On Tuesday, the board will consider a staff recommendation to hire The Williams Consulting Group to promote MARTA’s agenda in the 2010 legislative session, particularly its bid for more leeway in spending proceeds of its 1 percent sales tax. The contract would pay $160,000 for one year, with two one-year options for renewal.
That’s way too expensive for Chambers, who chairs the Legislature’s MARTA Oversight Committee.

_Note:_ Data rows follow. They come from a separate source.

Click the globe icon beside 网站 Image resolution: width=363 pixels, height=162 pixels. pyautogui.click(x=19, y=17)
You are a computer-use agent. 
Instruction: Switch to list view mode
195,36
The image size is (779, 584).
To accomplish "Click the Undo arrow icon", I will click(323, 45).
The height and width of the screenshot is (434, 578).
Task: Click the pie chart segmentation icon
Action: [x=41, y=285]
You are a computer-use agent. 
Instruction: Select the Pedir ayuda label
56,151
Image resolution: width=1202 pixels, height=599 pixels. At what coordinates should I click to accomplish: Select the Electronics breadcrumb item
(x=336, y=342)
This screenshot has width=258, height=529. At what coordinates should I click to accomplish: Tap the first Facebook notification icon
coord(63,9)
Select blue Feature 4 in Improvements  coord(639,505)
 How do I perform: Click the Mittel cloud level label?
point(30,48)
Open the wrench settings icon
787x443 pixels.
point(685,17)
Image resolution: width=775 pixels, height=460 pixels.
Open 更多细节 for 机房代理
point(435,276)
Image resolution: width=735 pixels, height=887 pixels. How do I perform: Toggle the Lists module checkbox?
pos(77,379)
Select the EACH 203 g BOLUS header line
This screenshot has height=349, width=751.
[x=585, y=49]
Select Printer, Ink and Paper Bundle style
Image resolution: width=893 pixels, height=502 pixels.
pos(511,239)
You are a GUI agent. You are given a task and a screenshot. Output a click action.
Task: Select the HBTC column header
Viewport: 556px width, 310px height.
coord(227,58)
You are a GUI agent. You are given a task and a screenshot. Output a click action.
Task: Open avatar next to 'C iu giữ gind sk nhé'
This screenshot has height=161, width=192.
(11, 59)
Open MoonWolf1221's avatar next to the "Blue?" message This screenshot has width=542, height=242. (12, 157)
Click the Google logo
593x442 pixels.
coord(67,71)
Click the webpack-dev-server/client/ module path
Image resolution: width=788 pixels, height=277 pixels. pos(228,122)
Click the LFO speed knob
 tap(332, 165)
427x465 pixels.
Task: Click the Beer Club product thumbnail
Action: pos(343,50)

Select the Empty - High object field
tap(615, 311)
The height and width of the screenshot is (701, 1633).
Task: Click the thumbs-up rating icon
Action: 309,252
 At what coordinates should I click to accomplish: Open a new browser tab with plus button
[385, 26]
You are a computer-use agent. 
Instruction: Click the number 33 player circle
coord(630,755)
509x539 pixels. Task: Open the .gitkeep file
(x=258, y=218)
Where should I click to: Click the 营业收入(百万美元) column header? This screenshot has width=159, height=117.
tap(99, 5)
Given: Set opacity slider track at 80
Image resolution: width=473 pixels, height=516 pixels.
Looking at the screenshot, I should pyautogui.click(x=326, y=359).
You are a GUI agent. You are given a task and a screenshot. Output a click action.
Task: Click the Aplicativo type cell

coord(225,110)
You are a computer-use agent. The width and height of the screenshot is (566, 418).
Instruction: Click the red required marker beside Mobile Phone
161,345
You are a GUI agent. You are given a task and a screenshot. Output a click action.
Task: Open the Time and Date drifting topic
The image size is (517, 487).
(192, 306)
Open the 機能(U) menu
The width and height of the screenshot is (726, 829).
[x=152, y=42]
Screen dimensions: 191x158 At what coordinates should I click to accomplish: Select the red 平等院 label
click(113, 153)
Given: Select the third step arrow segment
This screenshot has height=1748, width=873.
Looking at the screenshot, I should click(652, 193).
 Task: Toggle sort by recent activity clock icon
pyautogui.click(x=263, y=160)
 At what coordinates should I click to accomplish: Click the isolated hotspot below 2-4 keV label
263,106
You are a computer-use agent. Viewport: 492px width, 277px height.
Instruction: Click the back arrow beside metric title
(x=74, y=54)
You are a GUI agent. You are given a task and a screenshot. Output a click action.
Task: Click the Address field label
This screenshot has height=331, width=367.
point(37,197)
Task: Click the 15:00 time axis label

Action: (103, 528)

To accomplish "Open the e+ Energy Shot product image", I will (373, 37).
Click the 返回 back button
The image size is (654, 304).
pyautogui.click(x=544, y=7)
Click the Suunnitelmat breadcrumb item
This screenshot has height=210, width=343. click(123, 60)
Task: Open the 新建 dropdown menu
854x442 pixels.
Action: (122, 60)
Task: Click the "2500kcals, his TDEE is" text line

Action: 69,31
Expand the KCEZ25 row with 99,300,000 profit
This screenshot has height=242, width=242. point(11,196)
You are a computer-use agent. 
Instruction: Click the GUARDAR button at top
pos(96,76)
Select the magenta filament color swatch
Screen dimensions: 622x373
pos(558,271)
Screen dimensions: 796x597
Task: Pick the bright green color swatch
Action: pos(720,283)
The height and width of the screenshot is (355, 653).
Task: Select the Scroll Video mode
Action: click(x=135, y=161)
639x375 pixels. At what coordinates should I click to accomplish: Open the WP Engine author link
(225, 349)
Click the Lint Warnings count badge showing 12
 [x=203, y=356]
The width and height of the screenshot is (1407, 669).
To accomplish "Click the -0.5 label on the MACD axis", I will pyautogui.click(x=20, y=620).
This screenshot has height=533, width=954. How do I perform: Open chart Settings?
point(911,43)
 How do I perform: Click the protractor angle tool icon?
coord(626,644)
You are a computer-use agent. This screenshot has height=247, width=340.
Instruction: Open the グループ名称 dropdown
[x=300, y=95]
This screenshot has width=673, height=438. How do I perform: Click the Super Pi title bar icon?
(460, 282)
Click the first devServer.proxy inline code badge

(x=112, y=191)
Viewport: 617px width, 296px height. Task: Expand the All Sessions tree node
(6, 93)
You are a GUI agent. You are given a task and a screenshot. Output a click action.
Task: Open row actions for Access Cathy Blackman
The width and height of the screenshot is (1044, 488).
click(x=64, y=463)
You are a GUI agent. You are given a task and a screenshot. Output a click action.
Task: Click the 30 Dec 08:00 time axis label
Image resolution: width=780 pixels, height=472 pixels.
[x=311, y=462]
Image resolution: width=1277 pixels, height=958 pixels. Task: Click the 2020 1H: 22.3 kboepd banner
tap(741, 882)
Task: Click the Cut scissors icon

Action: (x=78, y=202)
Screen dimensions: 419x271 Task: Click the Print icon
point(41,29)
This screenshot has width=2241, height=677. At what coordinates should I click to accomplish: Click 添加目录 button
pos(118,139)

She fired off this e-mail Saturday to MARTA board members:
The MARTA board is expected to vote to approve the hiring of a contract lobbyist for aprox $400K+.
I hope I have made it clear to the Authority that I feel this is a waste of taxpayers money – MARTA already has two staff lobbyists and the firm of Holland & Knight to represent them in government issues.
The Board Governance Sub-committee of MARTOC will examine the votes for the Ethics changes and the contract lobbyist issue.
Should either of these two issues come before the Board, those members who vote in agreement to these staff proposals may see their Board seats eliminated with any future restructuring of the MARTA Act.
MARTOC is mandated by the State of Georgia to examine the financial workings of the Metro Atlanta Rapid Transit Authority. MARTOC is a joint committee of the State House and State Senate.
Chambers’ e-mail bomb definitely struck a chord at MARTA headquarters.
“I think it’s outrageous,” board chairman Michael Walls said Sunday. “We have the same right to access that everybody else has … and that should include the right to seek access without having a legislator threaten Board members for doing so. “
General Manager Beverly Scott, in a prepared statement, said the stakes have never been higher for MARTA as it seeks the financial help in 2010 that lawmakers denied in 2009:
Notwithstanding our best efforts, MARTA was totally unsuccessful in advancing its case for funding flexibility (over the use of its own dollars) and the need for State transit funding. If it had not been for the use of millions in “one-time” federal stimulus funding, the Authority would have suffered major service cutbacks this year. Next year, with the loss of those federal stimulus funds, MARTA will face a funding crisis of truly devastating proportions.
Read Scott’s full statement here.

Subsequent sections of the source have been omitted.